About this exercise ▸ If a line in the data holds "computer", copy that line out in full.

Given records ▸

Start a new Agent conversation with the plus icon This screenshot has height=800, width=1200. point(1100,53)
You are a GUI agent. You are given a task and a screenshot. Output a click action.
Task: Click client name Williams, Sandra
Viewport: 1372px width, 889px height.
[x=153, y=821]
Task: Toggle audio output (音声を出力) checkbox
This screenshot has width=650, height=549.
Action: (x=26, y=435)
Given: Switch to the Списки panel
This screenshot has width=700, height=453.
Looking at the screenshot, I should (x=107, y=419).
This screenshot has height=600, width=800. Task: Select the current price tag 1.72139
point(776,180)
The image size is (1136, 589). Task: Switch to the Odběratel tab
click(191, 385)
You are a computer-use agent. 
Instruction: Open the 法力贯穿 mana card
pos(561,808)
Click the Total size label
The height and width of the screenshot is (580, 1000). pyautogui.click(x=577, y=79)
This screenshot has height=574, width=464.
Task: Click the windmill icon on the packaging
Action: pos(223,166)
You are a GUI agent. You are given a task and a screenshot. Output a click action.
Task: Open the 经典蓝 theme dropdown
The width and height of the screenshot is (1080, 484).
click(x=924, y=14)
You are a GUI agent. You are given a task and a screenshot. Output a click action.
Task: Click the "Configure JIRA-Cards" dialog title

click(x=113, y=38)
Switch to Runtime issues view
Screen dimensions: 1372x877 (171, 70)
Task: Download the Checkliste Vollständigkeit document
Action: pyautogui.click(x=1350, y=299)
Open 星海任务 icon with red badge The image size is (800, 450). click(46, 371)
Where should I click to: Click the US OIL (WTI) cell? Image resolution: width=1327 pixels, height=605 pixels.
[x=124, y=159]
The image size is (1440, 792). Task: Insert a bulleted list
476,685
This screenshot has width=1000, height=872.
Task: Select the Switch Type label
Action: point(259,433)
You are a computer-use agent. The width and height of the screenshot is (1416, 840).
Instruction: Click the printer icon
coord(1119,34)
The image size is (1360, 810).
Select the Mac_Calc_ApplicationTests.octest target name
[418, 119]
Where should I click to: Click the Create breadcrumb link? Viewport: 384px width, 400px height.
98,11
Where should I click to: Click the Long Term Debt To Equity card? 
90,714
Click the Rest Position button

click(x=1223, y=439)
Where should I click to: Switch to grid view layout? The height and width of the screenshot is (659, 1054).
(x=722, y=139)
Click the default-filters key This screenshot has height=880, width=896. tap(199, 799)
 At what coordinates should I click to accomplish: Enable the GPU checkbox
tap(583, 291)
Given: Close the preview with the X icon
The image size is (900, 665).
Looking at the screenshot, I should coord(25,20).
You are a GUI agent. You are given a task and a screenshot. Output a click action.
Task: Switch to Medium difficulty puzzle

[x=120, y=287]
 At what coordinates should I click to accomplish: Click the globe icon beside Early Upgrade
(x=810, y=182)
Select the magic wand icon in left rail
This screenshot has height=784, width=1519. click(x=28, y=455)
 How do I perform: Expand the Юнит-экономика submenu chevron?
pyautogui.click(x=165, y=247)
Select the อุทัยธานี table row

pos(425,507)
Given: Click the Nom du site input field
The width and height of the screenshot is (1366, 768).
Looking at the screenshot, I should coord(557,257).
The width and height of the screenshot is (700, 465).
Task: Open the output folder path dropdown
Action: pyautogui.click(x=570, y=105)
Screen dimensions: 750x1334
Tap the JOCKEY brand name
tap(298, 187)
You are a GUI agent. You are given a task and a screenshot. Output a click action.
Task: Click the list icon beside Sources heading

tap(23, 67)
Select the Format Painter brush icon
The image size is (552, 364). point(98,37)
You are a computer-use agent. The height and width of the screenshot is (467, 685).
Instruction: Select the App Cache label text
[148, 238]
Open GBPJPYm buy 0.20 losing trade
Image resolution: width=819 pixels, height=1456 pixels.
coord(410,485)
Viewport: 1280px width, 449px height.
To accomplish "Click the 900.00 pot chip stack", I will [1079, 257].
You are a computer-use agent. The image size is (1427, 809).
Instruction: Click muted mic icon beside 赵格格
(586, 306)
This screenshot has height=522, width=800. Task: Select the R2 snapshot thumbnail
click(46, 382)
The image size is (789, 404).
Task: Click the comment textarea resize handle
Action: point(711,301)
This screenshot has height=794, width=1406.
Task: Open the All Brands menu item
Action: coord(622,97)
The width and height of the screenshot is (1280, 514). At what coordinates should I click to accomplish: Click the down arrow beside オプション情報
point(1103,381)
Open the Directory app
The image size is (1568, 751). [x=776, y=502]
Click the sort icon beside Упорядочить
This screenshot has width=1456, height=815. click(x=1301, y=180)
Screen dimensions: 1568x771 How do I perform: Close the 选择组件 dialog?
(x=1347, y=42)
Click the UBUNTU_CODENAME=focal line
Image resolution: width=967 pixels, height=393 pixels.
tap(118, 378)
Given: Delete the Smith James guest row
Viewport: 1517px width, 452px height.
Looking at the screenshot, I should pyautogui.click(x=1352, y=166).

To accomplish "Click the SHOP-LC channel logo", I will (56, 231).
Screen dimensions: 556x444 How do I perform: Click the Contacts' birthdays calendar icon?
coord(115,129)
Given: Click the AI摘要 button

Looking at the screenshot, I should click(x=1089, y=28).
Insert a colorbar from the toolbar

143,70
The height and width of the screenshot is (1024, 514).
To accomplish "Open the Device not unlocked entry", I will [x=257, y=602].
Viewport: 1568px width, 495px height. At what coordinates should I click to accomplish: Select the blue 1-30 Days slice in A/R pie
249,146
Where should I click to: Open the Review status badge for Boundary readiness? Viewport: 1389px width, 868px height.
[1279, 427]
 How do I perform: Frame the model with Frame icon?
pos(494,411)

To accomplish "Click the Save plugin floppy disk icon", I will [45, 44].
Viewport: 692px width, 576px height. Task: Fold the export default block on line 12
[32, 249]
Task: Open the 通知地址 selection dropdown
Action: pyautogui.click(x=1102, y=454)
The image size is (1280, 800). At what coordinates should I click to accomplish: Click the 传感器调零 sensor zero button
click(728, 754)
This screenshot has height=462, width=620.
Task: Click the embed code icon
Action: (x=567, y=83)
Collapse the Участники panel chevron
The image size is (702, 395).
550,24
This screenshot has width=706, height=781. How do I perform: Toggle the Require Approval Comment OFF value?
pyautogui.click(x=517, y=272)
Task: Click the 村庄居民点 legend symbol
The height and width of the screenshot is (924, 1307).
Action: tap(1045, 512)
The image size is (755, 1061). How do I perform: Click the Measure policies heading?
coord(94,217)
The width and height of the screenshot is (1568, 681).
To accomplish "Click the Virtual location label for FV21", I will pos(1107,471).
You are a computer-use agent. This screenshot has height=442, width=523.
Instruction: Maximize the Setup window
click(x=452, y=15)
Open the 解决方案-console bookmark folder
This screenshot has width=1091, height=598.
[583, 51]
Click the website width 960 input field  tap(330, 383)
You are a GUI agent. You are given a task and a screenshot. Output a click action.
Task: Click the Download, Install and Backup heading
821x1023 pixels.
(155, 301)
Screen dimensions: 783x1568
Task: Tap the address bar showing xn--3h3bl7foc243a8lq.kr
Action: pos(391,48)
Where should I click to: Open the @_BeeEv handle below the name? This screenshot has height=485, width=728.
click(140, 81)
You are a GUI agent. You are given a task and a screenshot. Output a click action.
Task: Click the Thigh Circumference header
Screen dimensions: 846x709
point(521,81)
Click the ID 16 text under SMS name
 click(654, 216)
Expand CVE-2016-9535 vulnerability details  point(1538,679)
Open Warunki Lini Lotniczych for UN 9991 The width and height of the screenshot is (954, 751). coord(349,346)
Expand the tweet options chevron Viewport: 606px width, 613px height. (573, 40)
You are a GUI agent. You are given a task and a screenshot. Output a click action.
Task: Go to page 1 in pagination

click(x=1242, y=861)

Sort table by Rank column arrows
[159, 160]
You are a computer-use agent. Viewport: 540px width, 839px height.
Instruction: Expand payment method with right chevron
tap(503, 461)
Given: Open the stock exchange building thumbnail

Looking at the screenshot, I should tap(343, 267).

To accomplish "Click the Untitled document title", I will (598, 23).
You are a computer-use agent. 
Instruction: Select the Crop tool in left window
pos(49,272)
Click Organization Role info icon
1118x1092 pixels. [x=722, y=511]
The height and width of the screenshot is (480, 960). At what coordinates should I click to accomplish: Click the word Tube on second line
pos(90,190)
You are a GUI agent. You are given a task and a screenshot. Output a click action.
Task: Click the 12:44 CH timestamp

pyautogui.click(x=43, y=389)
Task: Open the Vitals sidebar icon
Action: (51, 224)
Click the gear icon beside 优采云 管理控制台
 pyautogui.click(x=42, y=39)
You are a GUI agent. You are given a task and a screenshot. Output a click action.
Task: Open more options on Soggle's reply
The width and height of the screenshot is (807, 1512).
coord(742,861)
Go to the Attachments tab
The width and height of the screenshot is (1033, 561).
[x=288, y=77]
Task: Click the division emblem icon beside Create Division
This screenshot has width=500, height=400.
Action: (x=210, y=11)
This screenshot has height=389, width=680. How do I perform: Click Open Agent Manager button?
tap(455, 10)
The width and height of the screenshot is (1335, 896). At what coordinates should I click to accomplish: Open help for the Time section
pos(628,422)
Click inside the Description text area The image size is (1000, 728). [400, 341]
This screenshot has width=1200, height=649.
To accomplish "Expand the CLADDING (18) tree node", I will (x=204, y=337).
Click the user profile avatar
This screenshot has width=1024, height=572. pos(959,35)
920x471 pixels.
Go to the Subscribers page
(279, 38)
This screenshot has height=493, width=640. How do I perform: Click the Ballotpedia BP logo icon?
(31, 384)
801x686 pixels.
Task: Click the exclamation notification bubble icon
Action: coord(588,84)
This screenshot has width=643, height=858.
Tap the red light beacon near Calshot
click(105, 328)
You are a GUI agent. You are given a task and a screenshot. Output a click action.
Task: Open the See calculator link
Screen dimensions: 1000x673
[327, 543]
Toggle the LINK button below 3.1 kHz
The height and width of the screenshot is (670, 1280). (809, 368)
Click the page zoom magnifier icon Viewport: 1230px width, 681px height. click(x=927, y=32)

Your response ▸
You are a computer-use agent. 
You are a computer-use agent. The width and height of the screenshot is (1416, 840).
You are a computer-use agent. The height and width of the screenshot is (467, 685).
You are a computer-use agent. The image size is (1427, 809).
You are a computer-use agent. This screenshot has height=442, width=523.
You are a computer-use agent. Viewport: 540px width, 839px height.
You are a computer-use agent. 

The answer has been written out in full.